● **ЗАДАНИЕ**
Найдите все строки, где встречается слово «list», и перепишите их целиком, с учетом регистра букв.

Сохранённые записи:
..........
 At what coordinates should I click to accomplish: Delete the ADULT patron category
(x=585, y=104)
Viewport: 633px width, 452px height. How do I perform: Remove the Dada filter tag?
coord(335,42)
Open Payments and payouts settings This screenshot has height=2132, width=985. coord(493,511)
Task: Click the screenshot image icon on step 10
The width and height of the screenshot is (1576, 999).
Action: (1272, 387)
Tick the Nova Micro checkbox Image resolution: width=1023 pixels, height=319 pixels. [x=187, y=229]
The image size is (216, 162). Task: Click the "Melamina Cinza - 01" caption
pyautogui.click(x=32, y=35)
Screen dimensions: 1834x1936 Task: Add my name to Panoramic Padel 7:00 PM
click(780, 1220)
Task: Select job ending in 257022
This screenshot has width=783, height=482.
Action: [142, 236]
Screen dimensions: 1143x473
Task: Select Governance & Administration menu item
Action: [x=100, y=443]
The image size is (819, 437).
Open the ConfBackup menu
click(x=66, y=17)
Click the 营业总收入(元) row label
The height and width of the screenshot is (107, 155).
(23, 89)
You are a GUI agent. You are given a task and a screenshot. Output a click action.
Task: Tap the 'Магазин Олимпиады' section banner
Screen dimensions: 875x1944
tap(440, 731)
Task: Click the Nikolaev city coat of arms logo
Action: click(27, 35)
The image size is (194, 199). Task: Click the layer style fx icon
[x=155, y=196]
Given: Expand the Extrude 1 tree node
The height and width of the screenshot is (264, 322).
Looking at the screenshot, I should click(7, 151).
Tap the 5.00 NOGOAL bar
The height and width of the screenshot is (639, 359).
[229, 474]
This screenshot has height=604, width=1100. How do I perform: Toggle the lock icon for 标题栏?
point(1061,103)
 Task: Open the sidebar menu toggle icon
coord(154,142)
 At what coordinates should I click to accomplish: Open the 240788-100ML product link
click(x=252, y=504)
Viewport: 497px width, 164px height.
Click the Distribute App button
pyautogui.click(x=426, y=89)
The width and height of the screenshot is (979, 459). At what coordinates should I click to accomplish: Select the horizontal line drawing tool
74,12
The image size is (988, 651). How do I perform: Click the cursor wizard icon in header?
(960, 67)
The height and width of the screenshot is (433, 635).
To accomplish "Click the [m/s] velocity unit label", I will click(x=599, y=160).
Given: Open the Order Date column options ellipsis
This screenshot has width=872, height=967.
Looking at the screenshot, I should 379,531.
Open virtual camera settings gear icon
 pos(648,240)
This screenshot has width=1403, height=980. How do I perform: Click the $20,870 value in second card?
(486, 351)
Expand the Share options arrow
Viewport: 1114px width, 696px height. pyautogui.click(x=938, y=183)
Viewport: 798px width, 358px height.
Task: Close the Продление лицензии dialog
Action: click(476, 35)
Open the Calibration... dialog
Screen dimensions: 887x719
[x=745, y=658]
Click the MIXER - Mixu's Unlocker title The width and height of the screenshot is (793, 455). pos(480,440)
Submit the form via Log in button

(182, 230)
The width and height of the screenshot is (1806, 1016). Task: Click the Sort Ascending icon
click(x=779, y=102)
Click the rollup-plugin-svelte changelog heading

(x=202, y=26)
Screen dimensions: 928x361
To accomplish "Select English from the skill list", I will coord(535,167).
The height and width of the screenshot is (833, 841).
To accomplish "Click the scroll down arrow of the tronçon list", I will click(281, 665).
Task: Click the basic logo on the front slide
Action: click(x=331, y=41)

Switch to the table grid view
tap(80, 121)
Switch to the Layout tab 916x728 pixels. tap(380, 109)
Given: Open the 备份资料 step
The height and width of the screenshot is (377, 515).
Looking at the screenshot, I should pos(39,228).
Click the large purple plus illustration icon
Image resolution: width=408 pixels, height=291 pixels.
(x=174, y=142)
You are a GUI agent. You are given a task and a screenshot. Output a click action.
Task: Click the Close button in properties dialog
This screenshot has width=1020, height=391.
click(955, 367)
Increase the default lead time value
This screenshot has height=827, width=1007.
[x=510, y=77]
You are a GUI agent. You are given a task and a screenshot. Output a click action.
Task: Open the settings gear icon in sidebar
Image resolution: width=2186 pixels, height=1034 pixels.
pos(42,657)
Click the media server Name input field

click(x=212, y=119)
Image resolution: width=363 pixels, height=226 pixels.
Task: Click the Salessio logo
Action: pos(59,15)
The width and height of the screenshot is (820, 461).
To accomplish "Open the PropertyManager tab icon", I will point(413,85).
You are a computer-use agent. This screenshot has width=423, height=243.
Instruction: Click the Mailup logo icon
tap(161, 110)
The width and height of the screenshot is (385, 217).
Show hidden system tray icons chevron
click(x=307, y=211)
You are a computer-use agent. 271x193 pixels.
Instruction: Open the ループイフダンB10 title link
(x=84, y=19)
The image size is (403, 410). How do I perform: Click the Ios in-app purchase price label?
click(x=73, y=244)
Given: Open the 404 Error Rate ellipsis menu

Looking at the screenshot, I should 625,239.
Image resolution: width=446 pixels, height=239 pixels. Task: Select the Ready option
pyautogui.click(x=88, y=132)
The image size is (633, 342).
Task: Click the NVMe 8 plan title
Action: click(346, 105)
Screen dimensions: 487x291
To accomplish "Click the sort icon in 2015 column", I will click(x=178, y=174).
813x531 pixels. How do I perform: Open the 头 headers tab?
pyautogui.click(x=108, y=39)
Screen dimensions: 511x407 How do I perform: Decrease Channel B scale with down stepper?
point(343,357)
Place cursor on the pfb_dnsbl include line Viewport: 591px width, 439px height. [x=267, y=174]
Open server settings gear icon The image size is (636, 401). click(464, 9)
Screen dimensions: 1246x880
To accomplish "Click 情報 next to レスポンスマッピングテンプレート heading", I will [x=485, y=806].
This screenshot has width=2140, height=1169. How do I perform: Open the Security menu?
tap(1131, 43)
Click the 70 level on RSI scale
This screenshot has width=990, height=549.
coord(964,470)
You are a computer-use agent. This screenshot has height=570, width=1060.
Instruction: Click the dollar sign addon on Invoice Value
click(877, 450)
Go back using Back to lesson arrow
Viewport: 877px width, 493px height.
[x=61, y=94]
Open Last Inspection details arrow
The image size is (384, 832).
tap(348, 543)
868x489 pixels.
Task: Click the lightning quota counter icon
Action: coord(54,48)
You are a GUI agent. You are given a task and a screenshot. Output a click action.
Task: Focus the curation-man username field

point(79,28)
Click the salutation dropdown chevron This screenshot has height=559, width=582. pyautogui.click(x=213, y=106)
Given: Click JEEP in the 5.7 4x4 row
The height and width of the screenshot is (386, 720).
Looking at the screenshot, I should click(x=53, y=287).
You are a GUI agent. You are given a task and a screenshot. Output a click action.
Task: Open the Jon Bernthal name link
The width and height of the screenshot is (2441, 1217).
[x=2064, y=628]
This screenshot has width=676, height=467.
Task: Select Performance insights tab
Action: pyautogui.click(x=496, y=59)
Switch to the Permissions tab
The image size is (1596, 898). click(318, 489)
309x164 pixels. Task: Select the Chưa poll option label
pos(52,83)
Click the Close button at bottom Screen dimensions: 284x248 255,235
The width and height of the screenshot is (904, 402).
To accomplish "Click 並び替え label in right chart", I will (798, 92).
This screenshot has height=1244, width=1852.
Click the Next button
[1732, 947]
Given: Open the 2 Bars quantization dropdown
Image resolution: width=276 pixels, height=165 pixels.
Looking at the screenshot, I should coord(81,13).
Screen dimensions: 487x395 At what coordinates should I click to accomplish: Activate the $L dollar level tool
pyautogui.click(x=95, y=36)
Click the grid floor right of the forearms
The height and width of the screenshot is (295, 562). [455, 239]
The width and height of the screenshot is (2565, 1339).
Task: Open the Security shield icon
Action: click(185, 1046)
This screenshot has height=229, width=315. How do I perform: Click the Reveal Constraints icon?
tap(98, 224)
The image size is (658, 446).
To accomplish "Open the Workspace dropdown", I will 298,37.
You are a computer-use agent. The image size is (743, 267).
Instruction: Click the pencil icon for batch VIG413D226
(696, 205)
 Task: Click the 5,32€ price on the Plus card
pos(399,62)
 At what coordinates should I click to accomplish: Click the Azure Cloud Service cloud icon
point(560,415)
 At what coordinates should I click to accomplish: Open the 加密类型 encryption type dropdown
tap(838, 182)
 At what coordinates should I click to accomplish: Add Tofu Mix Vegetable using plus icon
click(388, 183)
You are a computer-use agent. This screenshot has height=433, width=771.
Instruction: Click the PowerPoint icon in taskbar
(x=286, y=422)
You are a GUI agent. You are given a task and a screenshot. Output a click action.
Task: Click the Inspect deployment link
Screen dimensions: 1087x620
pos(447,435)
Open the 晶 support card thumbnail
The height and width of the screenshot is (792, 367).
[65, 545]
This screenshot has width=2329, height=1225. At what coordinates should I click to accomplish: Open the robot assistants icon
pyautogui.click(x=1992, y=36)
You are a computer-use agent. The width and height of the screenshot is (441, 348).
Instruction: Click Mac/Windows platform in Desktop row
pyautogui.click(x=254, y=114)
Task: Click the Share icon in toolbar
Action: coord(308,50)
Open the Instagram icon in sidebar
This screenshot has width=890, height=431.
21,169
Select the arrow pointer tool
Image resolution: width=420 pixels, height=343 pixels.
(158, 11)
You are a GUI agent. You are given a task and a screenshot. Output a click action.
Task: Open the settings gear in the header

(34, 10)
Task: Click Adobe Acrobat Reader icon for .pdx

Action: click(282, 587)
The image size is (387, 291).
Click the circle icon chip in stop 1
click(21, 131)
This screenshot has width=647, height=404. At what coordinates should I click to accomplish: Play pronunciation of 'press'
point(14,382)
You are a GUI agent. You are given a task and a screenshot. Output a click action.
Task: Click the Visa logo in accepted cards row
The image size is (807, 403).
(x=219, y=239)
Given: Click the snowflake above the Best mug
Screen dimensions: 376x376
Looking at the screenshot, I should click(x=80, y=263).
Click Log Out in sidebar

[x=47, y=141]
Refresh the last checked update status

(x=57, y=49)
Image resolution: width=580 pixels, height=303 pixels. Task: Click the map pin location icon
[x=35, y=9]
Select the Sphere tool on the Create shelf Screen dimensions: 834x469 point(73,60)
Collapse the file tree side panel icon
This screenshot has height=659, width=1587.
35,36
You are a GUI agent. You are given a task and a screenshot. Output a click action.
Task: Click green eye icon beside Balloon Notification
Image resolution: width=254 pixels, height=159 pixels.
..........
● **ОТВЕТ К ЗАДАНИЮ**
To accomplish "Select English from the skill list", I will coord(535,167).
To accomplish "Click the scroll down arrow of the tronçon list", I will click(281, 665).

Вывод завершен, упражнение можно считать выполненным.